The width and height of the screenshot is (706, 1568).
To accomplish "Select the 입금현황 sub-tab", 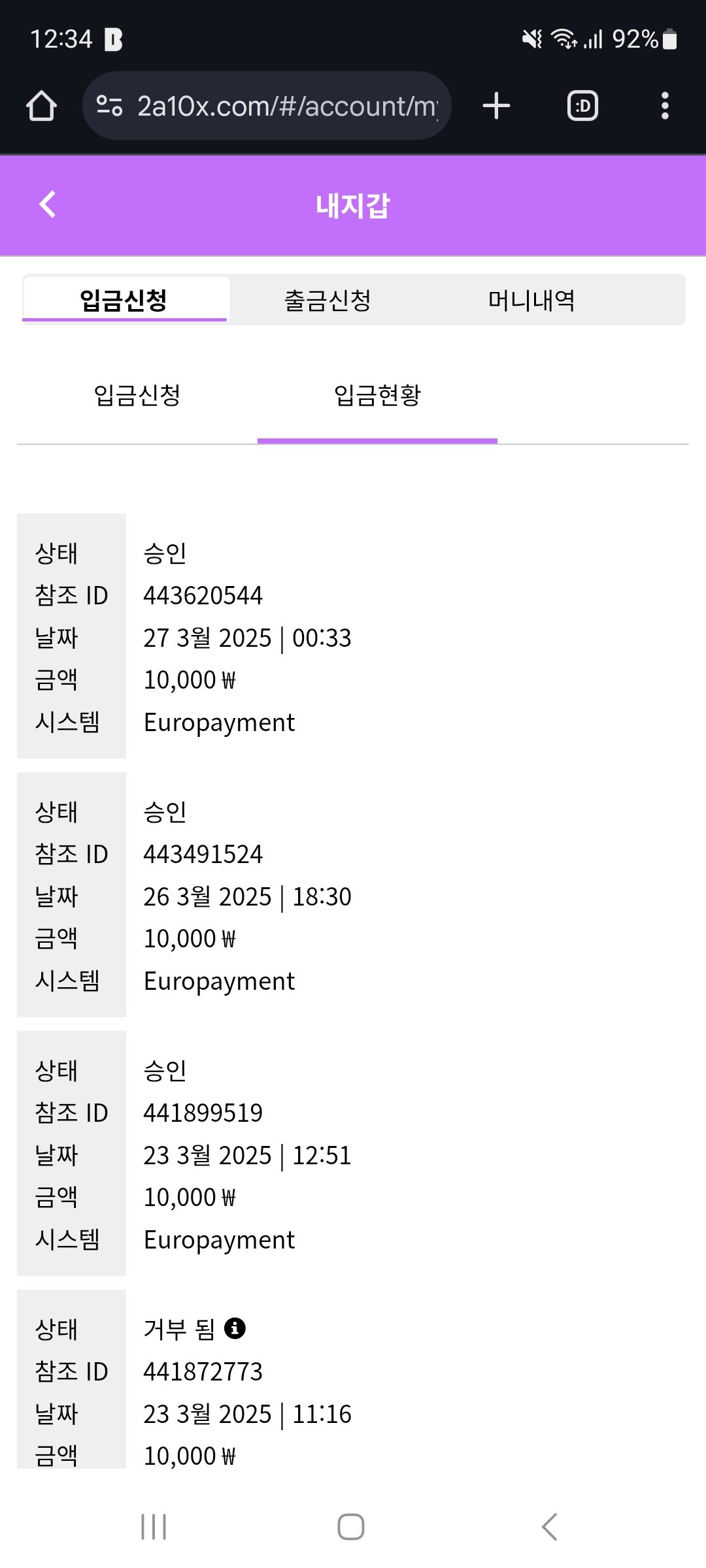I will [377, 395].
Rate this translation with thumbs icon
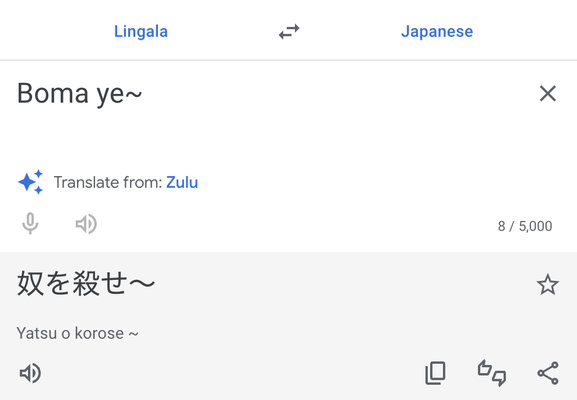The height and width of the screenshot is (400, 577). [492, 373]
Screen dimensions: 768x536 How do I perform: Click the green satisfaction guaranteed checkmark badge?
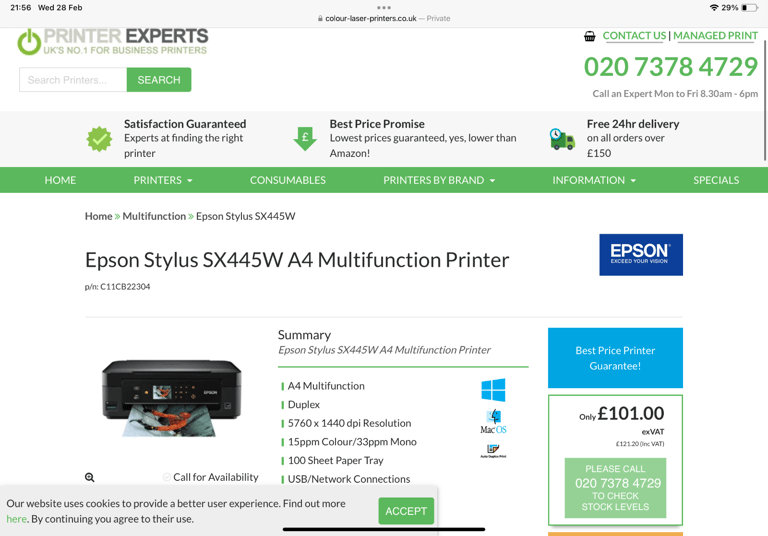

☆ ☆ ☆ ☆ ☆

EXERCISE REQUIREMENTS - Please transcribe exactly the lines from the one that contains "Rate this translation with thumbs icon" through the closing line of the entries, with no pictures.

SOLUTION TO THIS TASK -
Rate this translation with thumbs icon
The height and width of the screenshot is (400, 577). [492, 373]
Screen dimensions: 768x536 How do I perform: Click the green satisfaction guaranteed checkmark badge?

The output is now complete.